Texas’ first and only Hip-Hop School
Break Free Community Center was founded as a space where people who love hip-hop could practice art-forms and express themselves freely, in a safe, structured, and inspiring environment.
As a child, Moy Rivas, the center’s director and founder, envisioned a space that would be inclusive to his peers, who were eager to practice their skills but found opportunities and places to do so lacking.
Hip-hop has some negative connotations in society’s view, just as the communities where it most often flourishes do. Moy acknowledges the invaluable role the culture of hip-hop played in positively influencing his life, offering him a path to refine his skills, act as a contributor to culture, and engage the community.

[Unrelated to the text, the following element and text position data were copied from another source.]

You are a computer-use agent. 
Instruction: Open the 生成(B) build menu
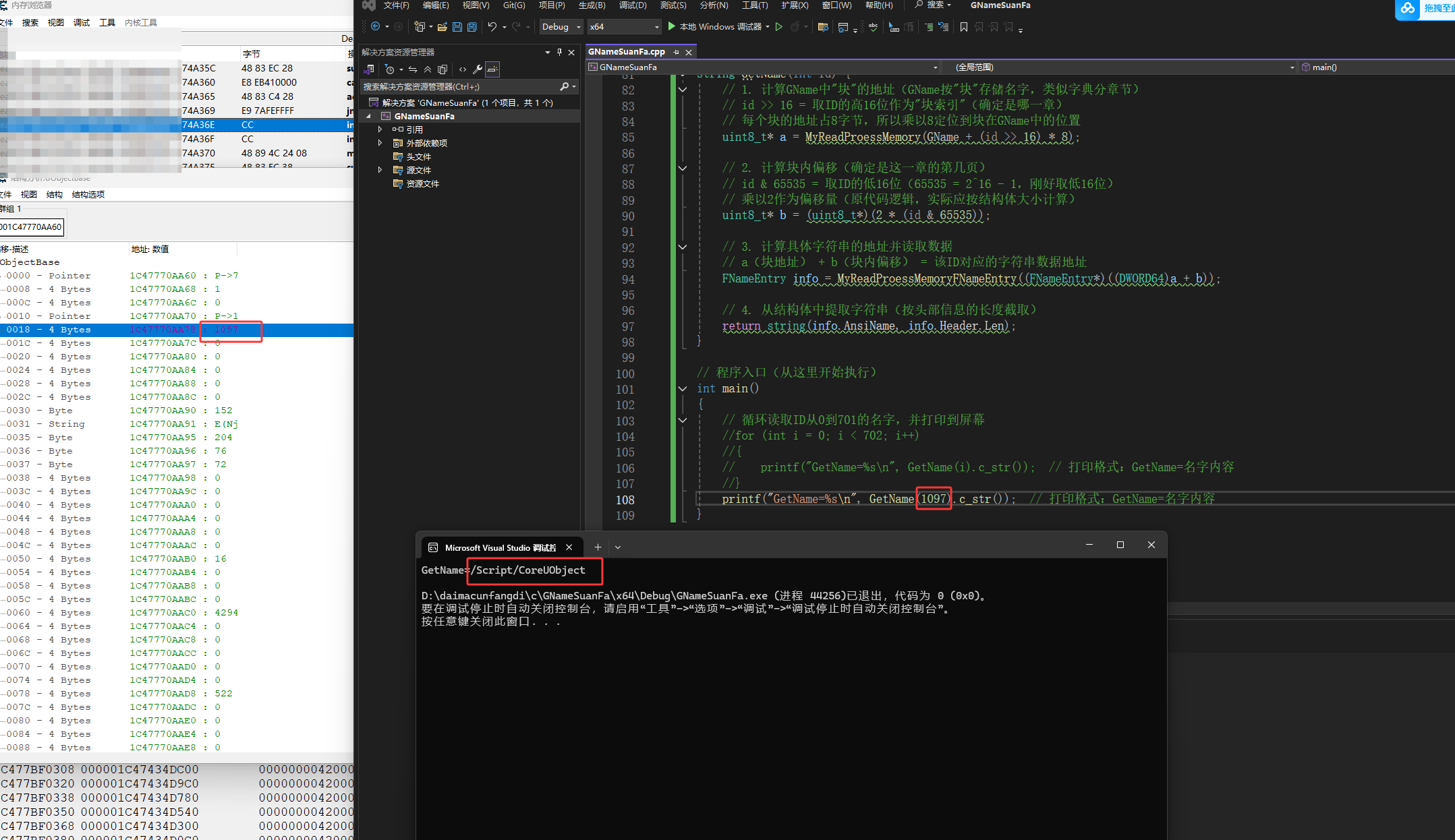tap(592, 5)
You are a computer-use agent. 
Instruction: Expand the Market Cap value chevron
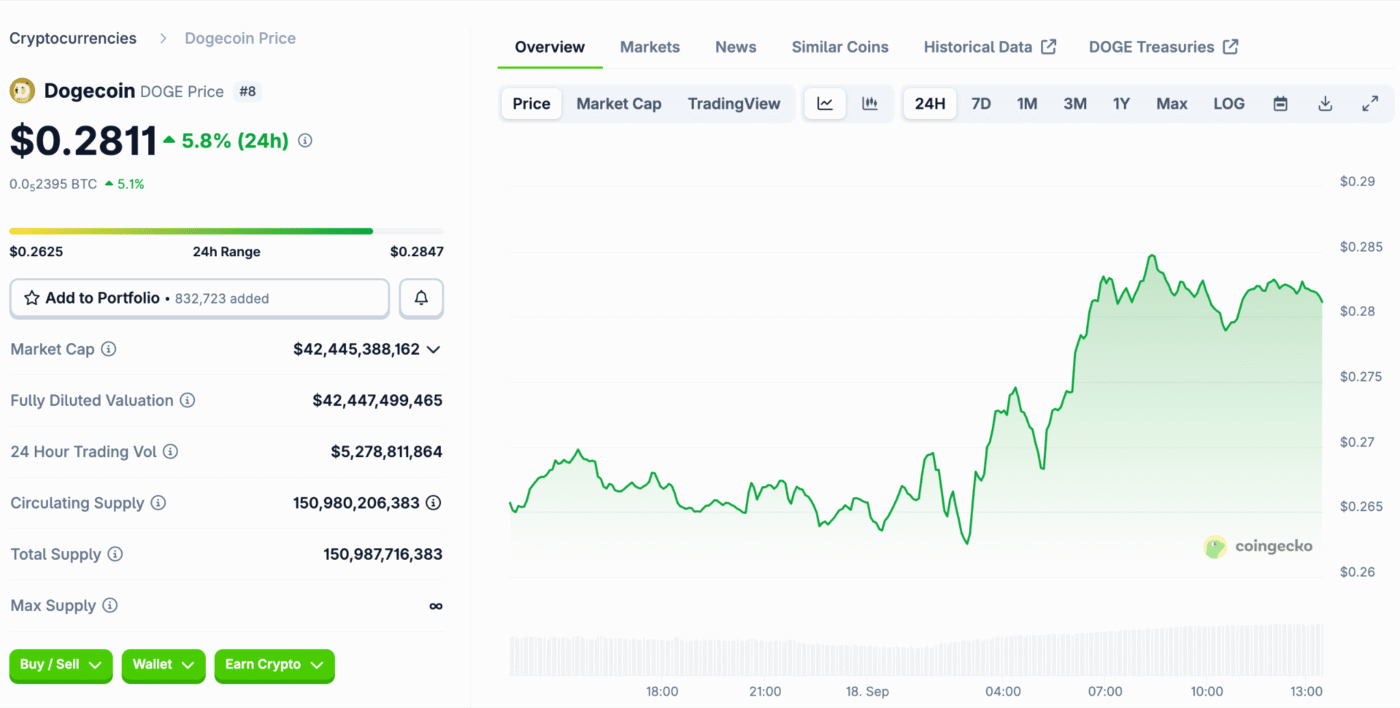pos(433,349)
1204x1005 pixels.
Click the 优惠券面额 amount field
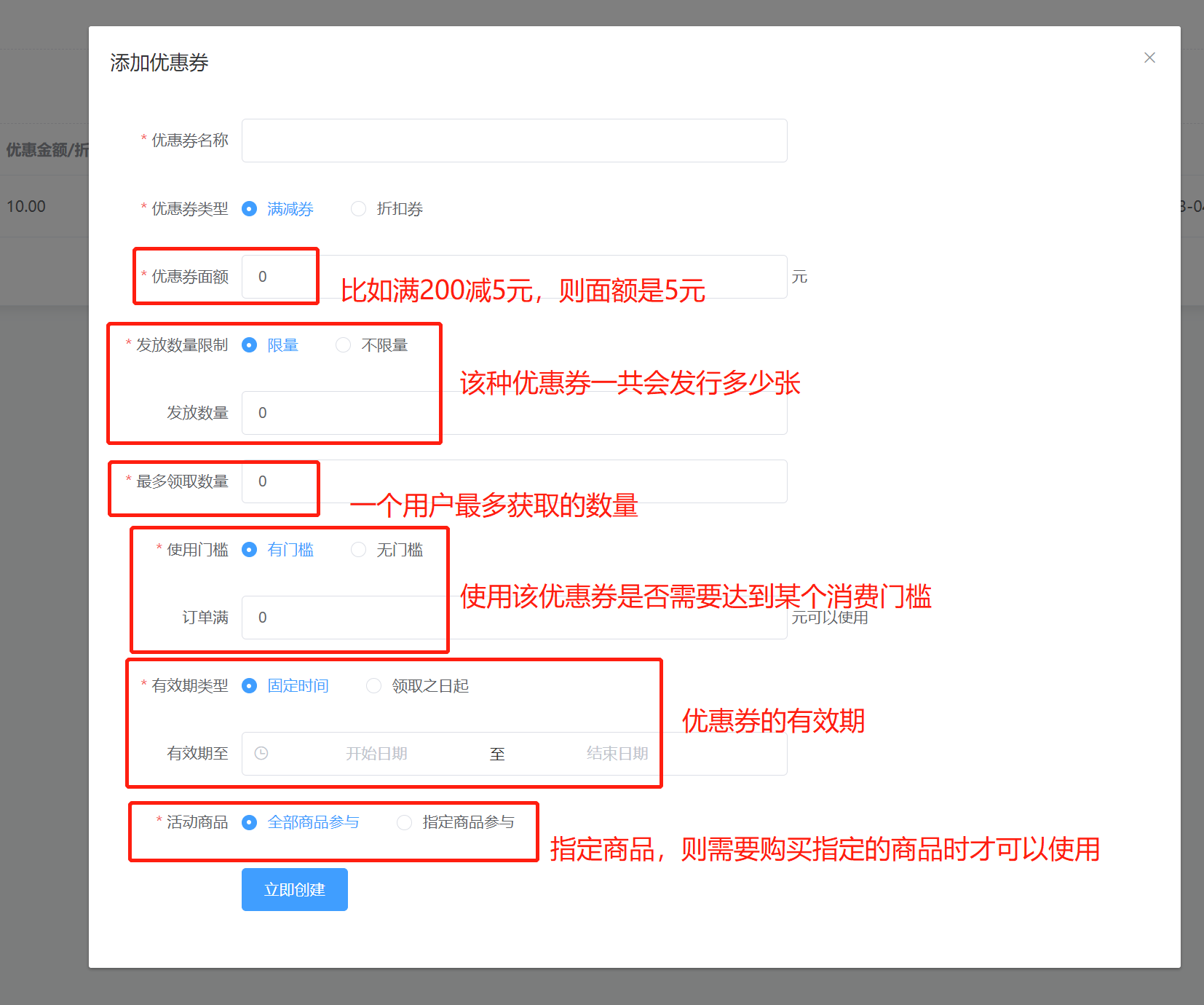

The Hip-Hop school within Break Free Community Center stems from the idea that hip-hop is educational, and can be used not only to instruct children on art forms, but significant life skills as well, leading children to cultivate a productive, healthy lifestyle.
“A school format is what sets Break Free apart – it comes down to who is teaching, what is being taught, and how it’s structured,” Moy states. It’s this structure that endows Break Free’s Hip-Hop school with the status of original – more than teaching children how to move, instructors cover history in-depth as well, and remain committed to their own progress as practitioners. “We teach and share what we know and love,” Moy says.

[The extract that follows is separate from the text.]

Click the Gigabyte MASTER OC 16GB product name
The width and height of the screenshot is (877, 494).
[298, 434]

Hip-hop is a culture that offers the values, practices, and experiences that can deeply enrich an individual’s life, in a positive way. It offers students to invent as much as they inherit, and to learn their own talents in relation with those of others, fostering countless opportunities for collaboration. As we pursue the study of hip-hop, Moy says, “We can be educated not just on a skill form or art, but on culture and community and involvement. Hip-hop can redirect lives.”

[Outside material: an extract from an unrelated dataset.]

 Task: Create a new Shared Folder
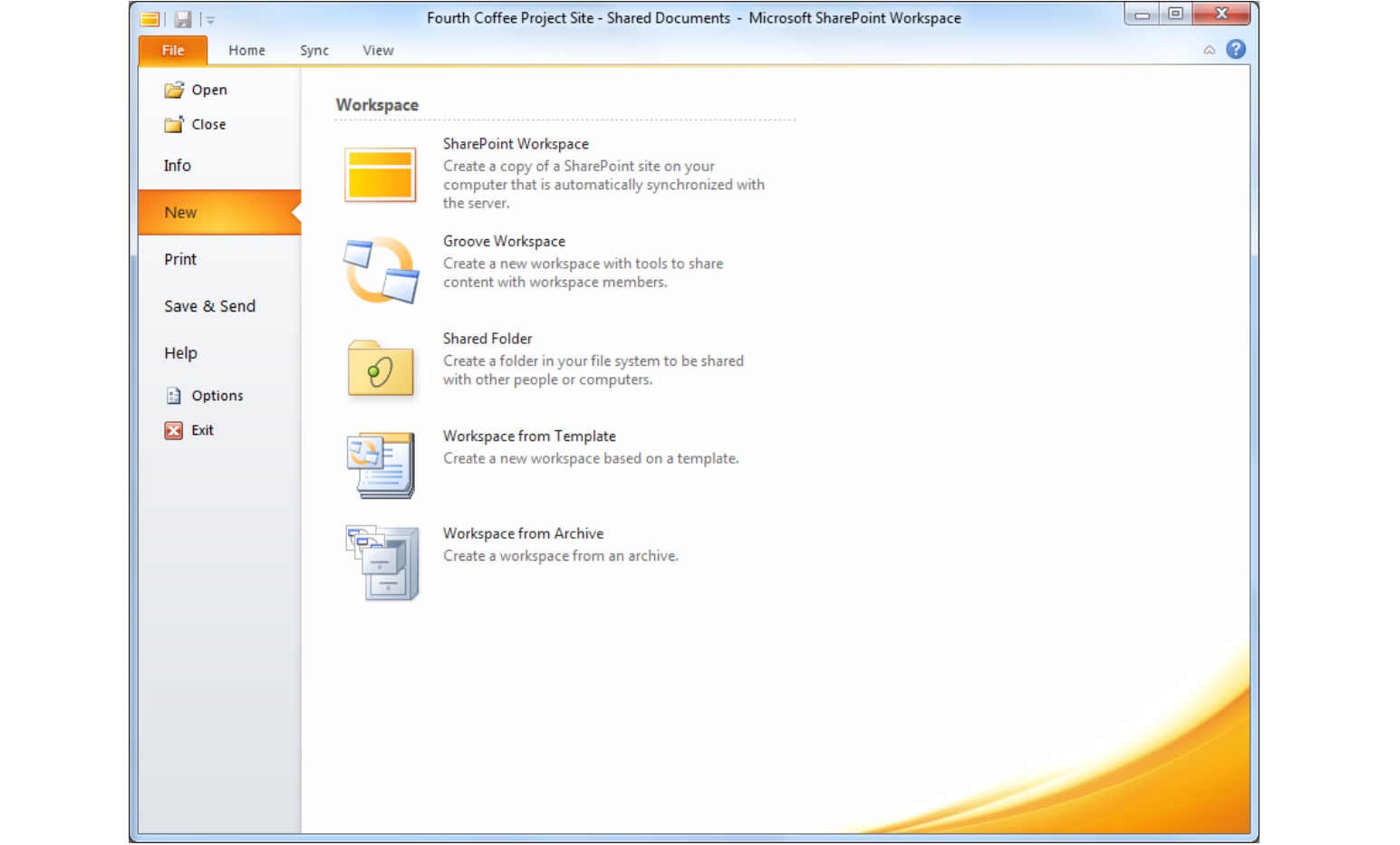coord(488,338)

Hip-hop is a culture that traces back to the 1970’s, when it first emerged among pockets of youth in the Bronx borough of New York City.
Early DJ’s played Breaks, which are the percussive parts of songs where the vocals drop out and drum and bass are featured. From the crowd, dancers, recognized as the earliest B-Boys, began shaping their own unique creative movement. Freestyle reigned supreme during the early years, because the practice was new, but over the years the foundation of Breakin’ was established, and up and coming bboys and bgirls would study the techniques of the pioneers who came before in order to develop their own style.
Breakin’ did not develop independently; within the umbrella of hip-hop, it grew alongside practices such as DJing, spoken word (R.A.P.), and graffiti art. Together, these fields comprise the elements of hip-hop: fundamentally interrelated, they each require dedicated study and practice in order to achieve a complete understanding of hip-hop.
Today, hip-hop is a phenomenon – for years, the mainstream has recognized it as a cutting edge style that influences everything from dance, music, films, apparel, high art, aesthetics, and the culture of youth itself. We find ourselves at a key moment in history, as collaborators in Break Free’s vision, we offer this rich artistic heritage to our children, while at the same time providing them with values of unity, commitment, confidence, and education.